A man recalls his formative years in 1930s and ’40s Missouri in this memoir.
Nonagenarian author Allen notes that he initially didn’t want to go back to his hometown of Neosho, Missouri, in 2022, given that his family, friends, and classmates were deceased. Yet he also says that he “needed to examine my own small-boy thoughts before my lurching through life caused them to disappear forever.” Allen then shares how his mother, Bessie Marie Allen, was an unwed teenager living in Mount Vernon, Missouri, when she became pregnant with him; he was born in 1928. When a fire destroyed the small city’s mill, where Allen’s grandfather worked, the family moved to Neosho. Allen’s mother then met and married a man named Claude Gray, who was “constantly looking for the greener pasture that he was sure must lie on the other side of some fence, somewhere.” While in grammar school, the bespectacled Allen went to live with his grandparents to stay in Neosho’s schools while his mother, stepfather, and stepsiblings relocated to a nearby farm. He joined the school band and eventually formed a jazz group that played gigs at a local resort. At memoir’s end, the author tells of setting off to attend Oklahoma A&M in 1945as the first in his family to attend college. Allen, who went on to work in radio and TV in Oklahoma, has written a charmingly wry memoir celebrating his Ozarks childhood.
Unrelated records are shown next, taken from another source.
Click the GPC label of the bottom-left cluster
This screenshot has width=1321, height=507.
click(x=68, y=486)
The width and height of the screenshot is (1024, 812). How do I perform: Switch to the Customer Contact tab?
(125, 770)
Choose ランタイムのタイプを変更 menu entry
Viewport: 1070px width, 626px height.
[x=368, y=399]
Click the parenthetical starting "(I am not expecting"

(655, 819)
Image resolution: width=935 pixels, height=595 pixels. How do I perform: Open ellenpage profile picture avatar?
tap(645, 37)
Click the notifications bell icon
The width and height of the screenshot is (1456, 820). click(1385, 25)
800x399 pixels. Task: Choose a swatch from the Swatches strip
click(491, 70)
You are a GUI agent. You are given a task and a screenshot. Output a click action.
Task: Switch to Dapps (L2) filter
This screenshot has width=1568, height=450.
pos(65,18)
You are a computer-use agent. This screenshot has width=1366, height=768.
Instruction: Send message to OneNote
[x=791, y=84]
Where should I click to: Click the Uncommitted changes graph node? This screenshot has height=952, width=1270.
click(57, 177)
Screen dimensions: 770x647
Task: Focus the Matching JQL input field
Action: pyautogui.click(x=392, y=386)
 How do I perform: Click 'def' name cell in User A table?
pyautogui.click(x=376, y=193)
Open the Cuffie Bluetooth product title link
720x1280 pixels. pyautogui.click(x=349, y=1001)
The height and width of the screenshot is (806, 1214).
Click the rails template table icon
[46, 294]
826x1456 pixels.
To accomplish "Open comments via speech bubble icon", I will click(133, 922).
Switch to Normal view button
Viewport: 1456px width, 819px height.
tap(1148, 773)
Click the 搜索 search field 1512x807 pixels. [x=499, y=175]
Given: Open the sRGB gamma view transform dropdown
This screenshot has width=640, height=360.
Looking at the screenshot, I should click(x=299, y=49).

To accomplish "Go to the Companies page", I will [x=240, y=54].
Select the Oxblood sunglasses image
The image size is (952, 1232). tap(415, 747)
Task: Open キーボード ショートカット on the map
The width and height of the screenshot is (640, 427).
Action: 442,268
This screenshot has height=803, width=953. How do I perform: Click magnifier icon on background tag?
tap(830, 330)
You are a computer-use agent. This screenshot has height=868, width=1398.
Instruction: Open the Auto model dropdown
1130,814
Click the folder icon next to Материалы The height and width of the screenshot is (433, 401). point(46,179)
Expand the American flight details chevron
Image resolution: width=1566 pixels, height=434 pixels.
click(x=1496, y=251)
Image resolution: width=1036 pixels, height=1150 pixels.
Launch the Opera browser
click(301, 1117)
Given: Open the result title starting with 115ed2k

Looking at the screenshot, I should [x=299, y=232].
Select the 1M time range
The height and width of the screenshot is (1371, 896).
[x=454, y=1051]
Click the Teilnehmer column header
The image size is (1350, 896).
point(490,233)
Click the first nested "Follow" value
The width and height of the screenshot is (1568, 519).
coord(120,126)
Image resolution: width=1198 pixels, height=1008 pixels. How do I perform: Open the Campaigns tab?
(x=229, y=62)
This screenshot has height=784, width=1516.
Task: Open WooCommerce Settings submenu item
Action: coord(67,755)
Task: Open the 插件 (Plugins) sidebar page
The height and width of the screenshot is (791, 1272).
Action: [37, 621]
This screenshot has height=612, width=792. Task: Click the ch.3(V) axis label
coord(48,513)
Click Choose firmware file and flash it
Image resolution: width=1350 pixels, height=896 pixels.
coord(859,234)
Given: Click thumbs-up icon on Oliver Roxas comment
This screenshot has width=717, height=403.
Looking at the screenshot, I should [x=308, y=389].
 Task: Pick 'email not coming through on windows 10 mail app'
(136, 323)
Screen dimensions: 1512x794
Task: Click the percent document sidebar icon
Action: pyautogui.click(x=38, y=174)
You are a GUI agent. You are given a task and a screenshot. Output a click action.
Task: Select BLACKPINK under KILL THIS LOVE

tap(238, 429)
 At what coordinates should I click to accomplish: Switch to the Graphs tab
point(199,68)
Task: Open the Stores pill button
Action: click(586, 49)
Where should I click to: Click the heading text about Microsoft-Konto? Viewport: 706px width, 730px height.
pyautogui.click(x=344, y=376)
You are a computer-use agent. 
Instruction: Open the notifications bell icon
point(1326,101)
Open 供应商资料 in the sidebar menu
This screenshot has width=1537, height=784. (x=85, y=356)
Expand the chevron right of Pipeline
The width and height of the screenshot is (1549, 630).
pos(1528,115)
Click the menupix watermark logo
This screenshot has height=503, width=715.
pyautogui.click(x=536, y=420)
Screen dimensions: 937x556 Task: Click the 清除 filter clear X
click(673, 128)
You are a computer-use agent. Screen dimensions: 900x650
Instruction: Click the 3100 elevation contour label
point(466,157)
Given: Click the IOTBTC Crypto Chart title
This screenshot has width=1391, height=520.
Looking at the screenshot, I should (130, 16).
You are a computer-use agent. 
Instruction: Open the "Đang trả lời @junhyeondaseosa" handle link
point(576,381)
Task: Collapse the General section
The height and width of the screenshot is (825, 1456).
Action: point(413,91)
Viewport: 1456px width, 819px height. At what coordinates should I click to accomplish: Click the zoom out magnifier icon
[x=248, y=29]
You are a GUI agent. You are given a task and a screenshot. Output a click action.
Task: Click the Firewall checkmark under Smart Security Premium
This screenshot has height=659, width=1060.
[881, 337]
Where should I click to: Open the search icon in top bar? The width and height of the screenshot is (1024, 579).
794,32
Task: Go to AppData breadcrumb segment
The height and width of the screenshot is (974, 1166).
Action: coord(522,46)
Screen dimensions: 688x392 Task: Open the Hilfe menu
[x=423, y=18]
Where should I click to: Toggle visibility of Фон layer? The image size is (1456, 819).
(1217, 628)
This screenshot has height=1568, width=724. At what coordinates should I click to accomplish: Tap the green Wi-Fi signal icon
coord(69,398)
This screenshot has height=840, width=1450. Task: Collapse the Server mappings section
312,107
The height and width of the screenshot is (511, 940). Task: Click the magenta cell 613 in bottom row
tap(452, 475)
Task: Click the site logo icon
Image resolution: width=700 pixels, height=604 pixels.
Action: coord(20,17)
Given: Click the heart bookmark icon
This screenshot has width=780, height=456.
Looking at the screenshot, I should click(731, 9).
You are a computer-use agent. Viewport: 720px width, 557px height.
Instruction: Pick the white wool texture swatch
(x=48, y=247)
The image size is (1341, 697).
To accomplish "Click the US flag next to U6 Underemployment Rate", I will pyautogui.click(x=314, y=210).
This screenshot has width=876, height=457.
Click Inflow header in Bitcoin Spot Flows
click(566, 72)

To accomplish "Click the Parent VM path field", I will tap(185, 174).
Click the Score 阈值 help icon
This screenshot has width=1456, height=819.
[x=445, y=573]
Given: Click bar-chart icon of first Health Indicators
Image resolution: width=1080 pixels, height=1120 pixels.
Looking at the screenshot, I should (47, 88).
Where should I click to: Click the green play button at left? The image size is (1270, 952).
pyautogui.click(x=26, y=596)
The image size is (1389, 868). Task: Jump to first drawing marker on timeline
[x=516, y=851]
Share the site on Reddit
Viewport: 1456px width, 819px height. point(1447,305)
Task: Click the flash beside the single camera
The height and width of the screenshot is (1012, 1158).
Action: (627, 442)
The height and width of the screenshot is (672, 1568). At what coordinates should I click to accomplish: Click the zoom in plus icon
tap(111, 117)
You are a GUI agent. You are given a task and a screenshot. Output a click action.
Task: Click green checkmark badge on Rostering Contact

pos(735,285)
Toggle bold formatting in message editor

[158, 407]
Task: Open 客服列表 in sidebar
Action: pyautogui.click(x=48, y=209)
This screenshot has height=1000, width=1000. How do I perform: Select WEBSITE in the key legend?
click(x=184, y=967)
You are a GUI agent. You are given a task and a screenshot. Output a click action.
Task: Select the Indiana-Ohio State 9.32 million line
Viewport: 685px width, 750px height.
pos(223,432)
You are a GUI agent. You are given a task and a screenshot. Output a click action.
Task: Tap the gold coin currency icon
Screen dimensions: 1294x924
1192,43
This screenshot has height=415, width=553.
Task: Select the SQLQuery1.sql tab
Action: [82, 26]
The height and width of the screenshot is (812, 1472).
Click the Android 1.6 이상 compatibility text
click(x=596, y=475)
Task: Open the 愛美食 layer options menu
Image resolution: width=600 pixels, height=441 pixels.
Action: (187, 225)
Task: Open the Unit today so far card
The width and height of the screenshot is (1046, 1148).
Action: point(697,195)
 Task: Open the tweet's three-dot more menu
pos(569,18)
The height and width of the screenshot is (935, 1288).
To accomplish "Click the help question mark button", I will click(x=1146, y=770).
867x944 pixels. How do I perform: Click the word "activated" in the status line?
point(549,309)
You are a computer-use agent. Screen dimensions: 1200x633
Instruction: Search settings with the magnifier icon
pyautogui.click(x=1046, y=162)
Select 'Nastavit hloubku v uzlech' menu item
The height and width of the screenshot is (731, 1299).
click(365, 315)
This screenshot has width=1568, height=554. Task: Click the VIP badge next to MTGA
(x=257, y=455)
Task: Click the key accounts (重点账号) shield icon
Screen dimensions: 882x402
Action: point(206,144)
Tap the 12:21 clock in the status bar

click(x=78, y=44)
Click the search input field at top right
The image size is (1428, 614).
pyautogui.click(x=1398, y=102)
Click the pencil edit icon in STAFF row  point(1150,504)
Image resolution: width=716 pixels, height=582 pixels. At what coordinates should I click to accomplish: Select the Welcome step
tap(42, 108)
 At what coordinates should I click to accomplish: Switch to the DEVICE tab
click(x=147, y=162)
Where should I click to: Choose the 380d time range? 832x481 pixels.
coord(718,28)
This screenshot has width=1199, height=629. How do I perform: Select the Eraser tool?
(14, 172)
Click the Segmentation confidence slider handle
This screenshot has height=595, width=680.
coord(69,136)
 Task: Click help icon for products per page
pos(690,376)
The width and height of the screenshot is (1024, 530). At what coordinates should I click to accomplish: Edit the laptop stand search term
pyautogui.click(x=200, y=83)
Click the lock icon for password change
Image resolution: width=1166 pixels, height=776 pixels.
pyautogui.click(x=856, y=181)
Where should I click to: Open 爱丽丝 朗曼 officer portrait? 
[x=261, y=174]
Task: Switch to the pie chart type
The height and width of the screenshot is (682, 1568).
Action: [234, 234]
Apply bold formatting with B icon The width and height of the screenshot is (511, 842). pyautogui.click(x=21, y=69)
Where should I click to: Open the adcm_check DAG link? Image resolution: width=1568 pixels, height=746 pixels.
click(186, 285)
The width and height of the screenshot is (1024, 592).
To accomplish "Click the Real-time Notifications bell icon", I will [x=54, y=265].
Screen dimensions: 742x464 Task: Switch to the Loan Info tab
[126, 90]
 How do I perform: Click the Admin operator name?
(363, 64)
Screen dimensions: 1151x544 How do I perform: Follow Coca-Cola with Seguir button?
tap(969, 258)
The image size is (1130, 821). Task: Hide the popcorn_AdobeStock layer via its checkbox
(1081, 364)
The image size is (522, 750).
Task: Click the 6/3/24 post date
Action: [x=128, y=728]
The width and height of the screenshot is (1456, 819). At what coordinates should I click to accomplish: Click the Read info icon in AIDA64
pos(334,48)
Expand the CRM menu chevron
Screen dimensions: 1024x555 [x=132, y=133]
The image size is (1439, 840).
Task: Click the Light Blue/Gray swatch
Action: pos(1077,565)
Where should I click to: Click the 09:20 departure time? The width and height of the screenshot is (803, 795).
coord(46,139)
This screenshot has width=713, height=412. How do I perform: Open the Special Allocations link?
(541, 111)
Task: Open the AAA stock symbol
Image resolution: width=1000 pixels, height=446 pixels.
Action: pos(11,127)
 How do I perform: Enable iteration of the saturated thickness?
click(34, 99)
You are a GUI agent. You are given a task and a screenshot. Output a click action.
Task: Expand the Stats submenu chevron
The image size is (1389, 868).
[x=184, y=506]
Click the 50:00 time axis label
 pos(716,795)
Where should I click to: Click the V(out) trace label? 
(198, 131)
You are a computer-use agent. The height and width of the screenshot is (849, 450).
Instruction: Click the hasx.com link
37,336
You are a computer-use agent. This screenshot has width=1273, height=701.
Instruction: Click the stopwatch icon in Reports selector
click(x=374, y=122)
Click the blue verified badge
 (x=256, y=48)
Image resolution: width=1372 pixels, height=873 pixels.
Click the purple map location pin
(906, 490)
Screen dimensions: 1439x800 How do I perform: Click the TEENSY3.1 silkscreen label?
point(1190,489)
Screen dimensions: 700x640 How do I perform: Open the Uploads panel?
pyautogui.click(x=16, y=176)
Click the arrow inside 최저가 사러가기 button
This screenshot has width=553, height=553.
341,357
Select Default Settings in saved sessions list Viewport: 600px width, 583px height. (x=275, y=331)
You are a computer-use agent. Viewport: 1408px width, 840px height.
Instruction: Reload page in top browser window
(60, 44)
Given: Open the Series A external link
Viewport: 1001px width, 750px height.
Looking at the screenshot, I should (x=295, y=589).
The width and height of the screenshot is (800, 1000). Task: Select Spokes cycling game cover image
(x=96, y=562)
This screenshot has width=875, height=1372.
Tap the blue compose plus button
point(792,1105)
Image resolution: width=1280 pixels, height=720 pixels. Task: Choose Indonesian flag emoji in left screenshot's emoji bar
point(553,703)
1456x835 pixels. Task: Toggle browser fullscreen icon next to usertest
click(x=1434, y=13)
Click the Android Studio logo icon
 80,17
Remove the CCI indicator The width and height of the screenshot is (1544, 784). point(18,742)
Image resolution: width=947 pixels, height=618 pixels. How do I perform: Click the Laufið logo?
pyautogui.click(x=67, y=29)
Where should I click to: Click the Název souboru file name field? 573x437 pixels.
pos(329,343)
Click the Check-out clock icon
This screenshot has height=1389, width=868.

Typical of his tone is a passage in which he tells of being baffled by the fact that a teacher dubbed him “Gene A” for clarity, because a female schoolmate was named Jean. Indeed, Allen’s style is reminiscent of another Jean—famed humorist Jean Shepherd—particularly when he references a decoder ring, which also appears in the Shepherd-narrated classic 1983 comedy film, A Christmas Story. Allen also provides material with a more serious dimension, including sharp portraiture of his grandmother (“She had few enemies, but she cherished the ones she had”) and a touching epilogue, set at his mother’s deathbed in 1994.
Appealing musings from an insightful raconteur.